La municipalité de Rossinière, dans le Pays-d’Enhaut, est en discussion avec la famille de Balthus au sujet de l’avenir du Grand Chalet, qui abrite aujourd’hui la fondation portant le nom du célèbre peintre, selon une information parue dans La Gruyère du 28 juin. Construit au XVIIIe siècle et classé monument historique, il fut acquis par Balthus en 1977 et fait la fierté de la commune. Mais son entretien coûte cher, et la famille du peintre, la comtesse Setsuko Klossowska de Rola, veuve de Balthus, et sa fille, cherche une solution qui garantisse la pérennité du bâtiment.

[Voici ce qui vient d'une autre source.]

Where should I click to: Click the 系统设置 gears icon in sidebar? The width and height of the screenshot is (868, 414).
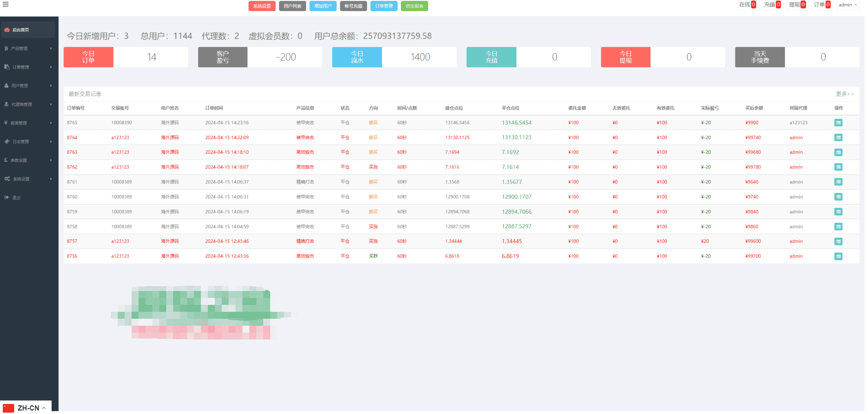point(7,179)
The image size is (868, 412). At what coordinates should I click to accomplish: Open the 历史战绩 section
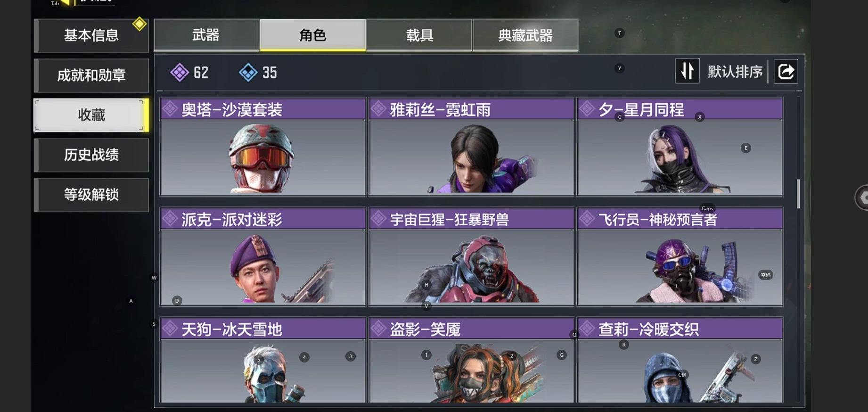(91, 155)
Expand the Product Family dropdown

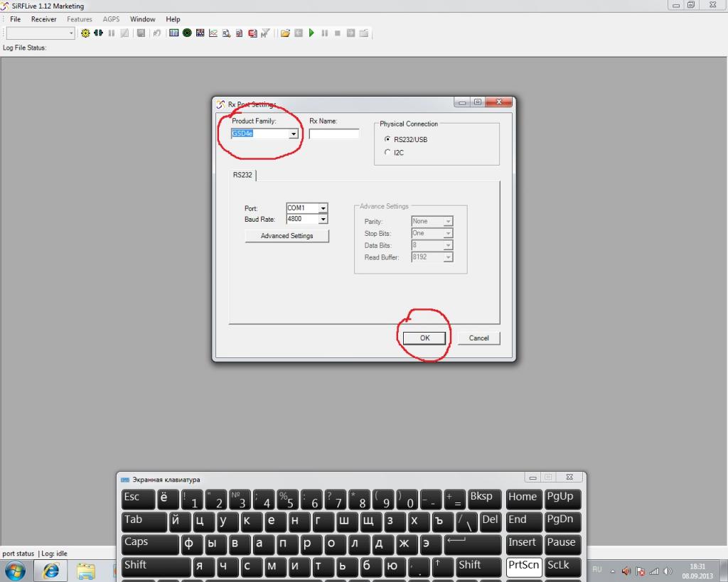(293, 134)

«La famille se rend compte que les coûts d’exploitation du bâtiment sont élevés. Elle n’a pas de moyens suffisants pour financer des travaux d’importance. Or certaines restaurations sont nécessaires. Mais elle ne veut pas vendre le Grand Chalet, explique le syndic, Jean-Pierre Neff. Elle a donc approché la commune pour trouver une solution. Nous en sommes au tout début des discussions. La commune n’a pas les moyens de racheter le bâtiment, mais elle a tout intérêt à maintenir un lien entre le Grand Chalet et le peintre Balthus.»

L’idée de la création d’une fondation a été évoquée. «La famille souhaite obtenir la garantie de pouvoir continuer à vivre dans le chalet», ajoute Jean-Pierre Neff.

Jointe par La Gruyère, la comtesse Setsuko Klossowska de Rola n’a pas souhaité s’exprimer. Elle est actuellement en déplacement, et nous n’avons pas réussi à l’atteindre.

Intérêt de l’EPFL

L’avenir du Grand Chalet est également lié au plan partiel d’affectation (PPA) de la gare, souligne Jean-Pierre Neff. Sur le point d’aboutir, il inclut le pré du Grand Chalet. Le PPA prévoit l’implantation d’un centre multifonctionnel et l’Association pour un centre d’architecture anthropologique et territoire espère pouvoir exploiter le pré afin d’y construire un bâtiment qui exposerait 682 maquettes d’architecture vernaculaire appartenant à l’Ecole polytechnique fédérale de Lausanne (EPFL). Aux yeux de l’EPFL, le Grand Chalet est un témoin d’architecture vernaculaire, et l’école se trouve également engagée dans les discussions sur l’avenir du bâtiment.